* What to do
In the records that follow, find the line with "Task: Select the Parcels tree item"; from there, retype every line exactly through the line with "This screenshot has height=248, width=1083.", which also belongs to the answer.

::: Supplied entries

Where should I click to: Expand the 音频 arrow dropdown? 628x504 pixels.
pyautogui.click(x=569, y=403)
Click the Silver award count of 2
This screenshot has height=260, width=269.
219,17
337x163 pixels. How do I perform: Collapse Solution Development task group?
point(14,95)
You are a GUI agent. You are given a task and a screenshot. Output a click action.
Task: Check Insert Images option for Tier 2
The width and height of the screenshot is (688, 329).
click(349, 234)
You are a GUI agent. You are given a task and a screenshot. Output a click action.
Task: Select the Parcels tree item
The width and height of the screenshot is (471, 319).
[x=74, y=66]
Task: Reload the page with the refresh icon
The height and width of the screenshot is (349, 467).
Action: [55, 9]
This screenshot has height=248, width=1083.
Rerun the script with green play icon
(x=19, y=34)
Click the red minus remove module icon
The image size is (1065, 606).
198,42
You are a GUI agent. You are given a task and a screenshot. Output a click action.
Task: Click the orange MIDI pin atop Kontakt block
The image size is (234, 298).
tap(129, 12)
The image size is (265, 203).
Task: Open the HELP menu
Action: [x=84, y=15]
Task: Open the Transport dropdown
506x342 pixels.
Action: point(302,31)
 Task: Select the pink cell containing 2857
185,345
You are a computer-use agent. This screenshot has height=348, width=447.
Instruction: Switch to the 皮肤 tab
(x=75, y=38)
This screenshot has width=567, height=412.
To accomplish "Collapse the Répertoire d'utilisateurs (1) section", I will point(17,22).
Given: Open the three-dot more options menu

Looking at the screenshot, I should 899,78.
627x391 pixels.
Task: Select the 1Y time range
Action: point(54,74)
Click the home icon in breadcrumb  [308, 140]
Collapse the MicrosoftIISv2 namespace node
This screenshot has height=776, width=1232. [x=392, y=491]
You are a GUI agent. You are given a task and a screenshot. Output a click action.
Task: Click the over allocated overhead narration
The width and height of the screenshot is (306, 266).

::::::

* Reply
Task: Select the Parcels tree item
The width and height of the screenshot is (471, 319).
[x=74, y=66]
Task: Reload the page with the refresh icon
The height and width of the screenshot is (349, 467).
Action: [55, 9]
This screenshot has height=248, width=1083.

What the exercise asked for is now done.